═══ Available records

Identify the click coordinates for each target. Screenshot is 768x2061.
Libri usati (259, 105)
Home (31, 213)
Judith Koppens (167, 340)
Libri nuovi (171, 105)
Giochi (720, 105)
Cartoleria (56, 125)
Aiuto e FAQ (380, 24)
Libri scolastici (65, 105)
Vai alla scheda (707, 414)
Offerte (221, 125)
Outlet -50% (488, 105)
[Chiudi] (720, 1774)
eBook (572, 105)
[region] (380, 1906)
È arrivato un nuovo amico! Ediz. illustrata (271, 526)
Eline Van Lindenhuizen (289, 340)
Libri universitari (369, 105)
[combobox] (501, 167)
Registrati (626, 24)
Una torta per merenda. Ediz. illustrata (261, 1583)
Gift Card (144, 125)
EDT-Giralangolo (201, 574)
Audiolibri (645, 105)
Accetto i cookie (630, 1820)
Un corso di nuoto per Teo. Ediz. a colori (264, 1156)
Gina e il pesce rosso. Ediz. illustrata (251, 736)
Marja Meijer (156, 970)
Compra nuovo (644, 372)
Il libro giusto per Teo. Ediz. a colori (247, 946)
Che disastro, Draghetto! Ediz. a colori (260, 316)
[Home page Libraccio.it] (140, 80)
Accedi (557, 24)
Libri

══════

Would you copy out every line in the records that includes the string "colori"?

## [Answer to this task]
Un corso di nuoto per Teo. Ediz. a colori (264, 1156)
Il libro giusto per Teo. Ediz. a colori (247, 946)
Che disastro, Draghetto! Ediz. a colori (260, 316)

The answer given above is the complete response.